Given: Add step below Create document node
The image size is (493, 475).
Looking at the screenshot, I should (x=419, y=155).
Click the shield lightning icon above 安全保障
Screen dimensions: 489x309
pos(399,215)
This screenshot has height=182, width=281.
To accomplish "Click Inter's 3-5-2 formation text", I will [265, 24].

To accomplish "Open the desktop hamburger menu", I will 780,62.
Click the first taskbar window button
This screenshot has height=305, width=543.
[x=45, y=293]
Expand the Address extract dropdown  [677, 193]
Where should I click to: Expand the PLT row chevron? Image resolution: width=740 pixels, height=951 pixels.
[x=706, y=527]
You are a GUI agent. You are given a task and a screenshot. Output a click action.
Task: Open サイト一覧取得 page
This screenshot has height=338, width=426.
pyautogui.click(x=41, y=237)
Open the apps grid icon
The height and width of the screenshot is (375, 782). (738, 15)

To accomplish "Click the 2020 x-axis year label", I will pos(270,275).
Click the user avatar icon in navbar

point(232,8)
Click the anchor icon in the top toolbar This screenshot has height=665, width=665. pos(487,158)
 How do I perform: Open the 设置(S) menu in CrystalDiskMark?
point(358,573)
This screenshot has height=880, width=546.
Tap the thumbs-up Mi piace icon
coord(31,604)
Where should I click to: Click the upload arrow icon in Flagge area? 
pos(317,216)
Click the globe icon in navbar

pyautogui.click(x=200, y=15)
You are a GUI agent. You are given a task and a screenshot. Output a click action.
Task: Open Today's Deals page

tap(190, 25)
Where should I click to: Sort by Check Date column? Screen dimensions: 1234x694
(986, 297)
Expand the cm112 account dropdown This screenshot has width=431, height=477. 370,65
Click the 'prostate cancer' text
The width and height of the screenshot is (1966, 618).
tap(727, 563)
● ● ● ● ●
Job:
Reproduce every one of the records above verbatim, preserving each line and its order.

Task output:
Given: Add step below Create document node
The image size is (493, 475).
Looking at the screenshot, I should (x=419, y=155).
Click the shield lightning icon above 安全保障
Screen dimensions: 489x309
pos(399,215)
This screenshot has height=182, width=281.
To accomplish "Click Inter's 3-5-2 formation text", I will [265, 24].

To accomplish "Open the desktop hamburger menu", I will 780,62.
Click the first taskbar window button
This screenshot has height=305, width=543.
[x=45, y=293]
Expand the Address extract dropdown  [677, 193]
Where should I click to: Expand the PLT row chevron? Image resolution: width=740 pixels, height=951 pixels.
[x=706, y=527]
You are a GUI agent. You are given a task and a screenshot. Output a click action.
Task: Open サイト一覧取得 page
This screenshot has height=338, width=426.
pyautogui.click(x=41, y=237)
Open the apps grid icon
The height and width of the screenshot is (375, 782). (738, 15)

To accomplish "Click the 2020 x-axis year label", I will pos(270,275).
Click the user avatar icon in navbar

point(232,8)
Click the anchor icon in the top toolbar This screenshot has height=665, width=665. pos(487,158)
 How do I perform: Open the 设置(S) menu in CrystalDiskMark?
point(358,573)
This screenshot has height=880, width=546.
Tap the thumbs-up Mi piace icon
coord(31,604)
Where should I click to: Click the upload arrow icon in Flagge area? 
pos(317,216)
Click the globe icon in navbar

pyautogui.click(x=200, y=15)
You are a GUI agent. You are given a task and a screenshot. Output a click action.
Task: Open Today's Deals page

tap(190, 25)
Where should I click to: Sort by Check Date column? Screen dimensions: 1234x694
(986, 297)
Expand the cm112 account dropdown This screenshot has width=431, height=477. 370,65
Click the 'prostate cancer' text
The width and height of the screenshot is (1966, 618).
tap(727, 563)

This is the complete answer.